Pick out each line of the entries below that contains the word "with", and copy those lines.

====== ROWS

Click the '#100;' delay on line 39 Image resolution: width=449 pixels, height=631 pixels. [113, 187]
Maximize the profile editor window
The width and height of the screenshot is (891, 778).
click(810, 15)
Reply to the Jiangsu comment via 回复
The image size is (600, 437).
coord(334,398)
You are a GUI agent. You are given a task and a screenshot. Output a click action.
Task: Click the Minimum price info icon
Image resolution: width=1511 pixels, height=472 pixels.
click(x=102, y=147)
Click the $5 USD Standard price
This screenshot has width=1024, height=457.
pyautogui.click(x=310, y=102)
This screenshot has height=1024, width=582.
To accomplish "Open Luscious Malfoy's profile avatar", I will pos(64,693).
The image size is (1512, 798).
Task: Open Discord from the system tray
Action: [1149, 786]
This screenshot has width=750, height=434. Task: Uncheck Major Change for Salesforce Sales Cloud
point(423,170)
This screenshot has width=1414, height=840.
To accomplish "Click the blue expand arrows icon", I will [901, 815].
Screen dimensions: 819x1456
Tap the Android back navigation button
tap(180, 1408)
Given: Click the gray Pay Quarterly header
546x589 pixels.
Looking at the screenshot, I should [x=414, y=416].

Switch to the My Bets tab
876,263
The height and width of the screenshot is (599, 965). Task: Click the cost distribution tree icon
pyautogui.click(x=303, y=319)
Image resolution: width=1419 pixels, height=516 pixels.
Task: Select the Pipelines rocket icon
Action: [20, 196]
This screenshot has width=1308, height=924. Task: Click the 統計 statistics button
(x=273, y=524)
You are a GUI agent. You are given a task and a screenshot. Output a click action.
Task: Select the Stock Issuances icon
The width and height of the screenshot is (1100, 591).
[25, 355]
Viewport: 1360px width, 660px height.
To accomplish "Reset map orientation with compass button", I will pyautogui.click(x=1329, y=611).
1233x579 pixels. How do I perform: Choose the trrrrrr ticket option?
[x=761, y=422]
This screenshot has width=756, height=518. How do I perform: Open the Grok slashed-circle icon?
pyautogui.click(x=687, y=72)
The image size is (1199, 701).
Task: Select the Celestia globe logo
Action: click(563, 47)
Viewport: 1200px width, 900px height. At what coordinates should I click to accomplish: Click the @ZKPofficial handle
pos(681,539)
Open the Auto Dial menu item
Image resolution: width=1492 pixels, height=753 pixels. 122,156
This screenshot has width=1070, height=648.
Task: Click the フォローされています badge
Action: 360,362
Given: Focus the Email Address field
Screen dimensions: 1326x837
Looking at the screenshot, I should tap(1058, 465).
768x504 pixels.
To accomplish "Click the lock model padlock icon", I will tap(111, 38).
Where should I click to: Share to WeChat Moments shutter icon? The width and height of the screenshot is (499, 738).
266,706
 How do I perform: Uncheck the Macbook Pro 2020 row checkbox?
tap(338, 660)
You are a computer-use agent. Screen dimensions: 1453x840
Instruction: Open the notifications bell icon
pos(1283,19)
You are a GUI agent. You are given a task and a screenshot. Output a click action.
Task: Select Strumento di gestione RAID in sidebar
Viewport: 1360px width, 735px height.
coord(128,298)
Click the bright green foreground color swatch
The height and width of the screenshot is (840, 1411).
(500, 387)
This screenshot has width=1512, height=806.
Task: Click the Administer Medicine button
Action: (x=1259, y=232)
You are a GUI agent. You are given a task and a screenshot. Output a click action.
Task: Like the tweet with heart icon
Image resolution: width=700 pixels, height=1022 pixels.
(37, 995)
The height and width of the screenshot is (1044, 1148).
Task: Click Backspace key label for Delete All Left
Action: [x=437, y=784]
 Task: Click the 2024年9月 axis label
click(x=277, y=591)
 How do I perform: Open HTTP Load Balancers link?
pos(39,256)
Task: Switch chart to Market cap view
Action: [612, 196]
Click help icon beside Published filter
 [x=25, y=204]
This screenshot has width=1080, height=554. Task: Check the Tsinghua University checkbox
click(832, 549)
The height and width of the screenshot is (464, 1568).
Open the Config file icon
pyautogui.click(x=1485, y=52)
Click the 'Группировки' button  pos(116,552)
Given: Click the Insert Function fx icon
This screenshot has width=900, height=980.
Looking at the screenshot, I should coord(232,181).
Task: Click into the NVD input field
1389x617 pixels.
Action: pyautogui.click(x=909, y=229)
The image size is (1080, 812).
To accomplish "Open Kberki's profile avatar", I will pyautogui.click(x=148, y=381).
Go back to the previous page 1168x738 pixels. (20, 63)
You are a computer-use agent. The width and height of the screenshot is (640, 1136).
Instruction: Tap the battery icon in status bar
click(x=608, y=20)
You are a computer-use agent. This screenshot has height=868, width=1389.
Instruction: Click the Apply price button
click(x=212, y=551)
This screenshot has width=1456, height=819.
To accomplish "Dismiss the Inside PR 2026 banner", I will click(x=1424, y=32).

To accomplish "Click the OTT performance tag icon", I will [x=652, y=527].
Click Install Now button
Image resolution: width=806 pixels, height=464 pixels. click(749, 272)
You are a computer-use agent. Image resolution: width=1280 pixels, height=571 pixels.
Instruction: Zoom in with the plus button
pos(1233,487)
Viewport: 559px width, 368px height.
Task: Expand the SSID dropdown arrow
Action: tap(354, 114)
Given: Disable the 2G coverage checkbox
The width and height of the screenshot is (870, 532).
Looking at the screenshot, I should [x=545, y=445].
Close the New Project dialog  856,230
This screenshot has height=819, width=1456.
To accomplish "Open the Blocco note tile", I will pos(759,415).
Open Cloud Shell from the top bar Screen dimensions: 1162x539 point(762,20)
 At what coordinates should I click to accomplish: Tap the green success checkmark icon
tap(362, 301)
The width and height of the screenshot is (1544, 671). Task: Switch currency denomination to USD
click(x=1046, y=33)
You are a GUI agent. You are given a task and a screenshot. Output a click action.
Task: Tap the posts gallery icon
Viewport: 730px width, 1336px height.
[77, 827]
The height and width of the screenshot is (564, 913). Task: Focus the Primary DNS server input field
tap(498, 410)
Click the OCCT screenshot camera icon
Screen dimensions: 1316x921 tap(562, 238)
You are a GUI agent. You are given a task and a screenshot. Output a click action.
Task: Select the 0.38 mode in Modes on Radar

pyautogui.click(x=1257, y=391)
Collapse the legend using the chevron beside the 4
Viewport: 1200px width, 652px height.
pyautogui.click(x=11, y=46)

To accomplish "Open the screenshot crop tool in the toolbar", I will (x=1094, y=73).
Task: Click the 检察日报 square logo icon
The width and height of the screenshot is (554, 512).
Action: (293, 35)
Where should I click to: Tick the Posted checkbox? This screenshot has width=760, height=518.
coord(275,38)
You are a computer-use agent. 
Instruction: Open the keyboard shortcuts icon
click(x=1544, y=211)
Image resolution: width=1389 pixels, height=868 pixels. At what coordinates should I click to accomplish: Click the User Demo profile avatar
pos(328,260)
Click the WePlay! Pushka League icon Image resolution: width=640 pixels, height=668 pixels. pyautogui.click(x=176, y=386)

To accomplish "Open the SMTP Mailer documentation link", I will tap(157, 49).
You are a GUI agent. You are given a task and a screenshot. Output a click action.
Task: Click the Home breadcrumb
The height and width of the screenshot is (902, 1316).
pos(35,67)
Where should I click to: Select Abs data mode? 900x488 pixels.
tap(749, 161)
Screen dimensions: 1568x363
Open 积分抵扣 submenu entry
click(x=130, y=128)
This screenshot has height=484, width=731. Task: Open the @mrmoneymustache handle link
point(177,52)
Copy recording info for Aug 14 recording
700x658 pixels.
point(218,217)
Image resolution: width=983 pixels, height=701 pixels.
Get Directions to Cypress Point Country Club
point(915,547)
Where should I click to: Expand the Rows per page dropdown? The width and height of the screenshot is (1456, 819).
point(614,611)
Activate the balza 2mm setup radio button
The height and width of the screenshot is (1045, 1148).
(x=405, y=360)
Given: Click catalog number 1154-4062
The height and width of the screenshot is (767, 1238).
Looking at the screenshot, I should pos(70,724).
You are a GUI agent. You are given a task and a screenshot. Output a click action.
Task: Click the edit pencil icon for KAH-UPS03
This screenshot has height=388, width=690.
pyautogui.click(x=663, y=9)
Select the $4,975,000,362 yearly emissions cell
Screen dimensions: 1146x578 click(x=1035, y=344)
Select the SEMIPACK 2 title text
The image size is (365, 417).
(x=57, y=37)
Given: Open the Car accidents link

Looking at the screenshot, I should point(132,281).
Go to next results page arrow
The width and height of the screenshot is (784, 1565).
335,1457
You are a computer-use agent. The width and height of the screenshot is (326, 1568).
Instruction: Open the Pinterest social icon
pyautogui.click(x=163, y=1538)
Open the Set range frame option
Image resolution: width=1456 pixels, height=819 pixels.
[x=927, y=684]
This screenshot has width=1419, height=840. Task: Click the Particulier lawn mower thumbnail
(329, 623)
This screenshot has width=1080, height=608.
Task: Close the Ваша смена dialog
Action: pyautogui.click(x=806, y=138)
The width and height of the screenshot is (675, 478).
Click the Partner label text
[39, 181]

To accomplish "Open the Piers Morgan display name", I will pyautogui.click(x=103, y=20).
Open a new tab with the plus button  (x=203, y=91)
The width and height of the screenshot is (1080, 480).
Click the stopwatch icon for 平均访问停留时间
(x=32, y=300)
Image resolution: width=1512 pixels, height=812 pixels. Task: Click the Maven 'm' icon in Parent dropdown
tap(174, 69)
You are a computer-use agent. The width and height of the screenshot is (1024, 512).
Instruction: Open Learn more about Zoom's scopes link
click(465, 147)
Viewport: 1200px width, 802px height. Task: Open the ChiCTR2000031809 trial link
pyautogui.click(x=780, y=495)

============

(COMPLETE RESPONSE):
To accomplish "Reset map orientation with compass button", I will pyautogui.click(x=1329, y=611).
Task: Like the tweet with heart icon
Instruction: Zoom in with the plus button
Open a new tab with the plus button  (x=203, y=91)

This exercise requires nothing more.